> **PROBLEM DESCRIPTION**: Set the records down again in full, with every word kept.

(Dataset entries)
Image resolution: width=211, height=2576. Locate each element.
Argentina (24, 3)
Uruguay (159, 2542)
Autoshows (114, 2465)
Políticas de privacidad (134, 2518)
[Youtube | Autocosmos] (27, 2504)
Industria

> **OUTPUT FOR THIS EXERCISE**:
Image resolution: width=211, height=2576. Locate each element.
Argentina (24, 3)
Uruguay (159, 2542)
Autoshows (114, 2465)
Políticas de privacidad (134, 2518)
[Youtube | Autocosmos] (27, 2504)
Industria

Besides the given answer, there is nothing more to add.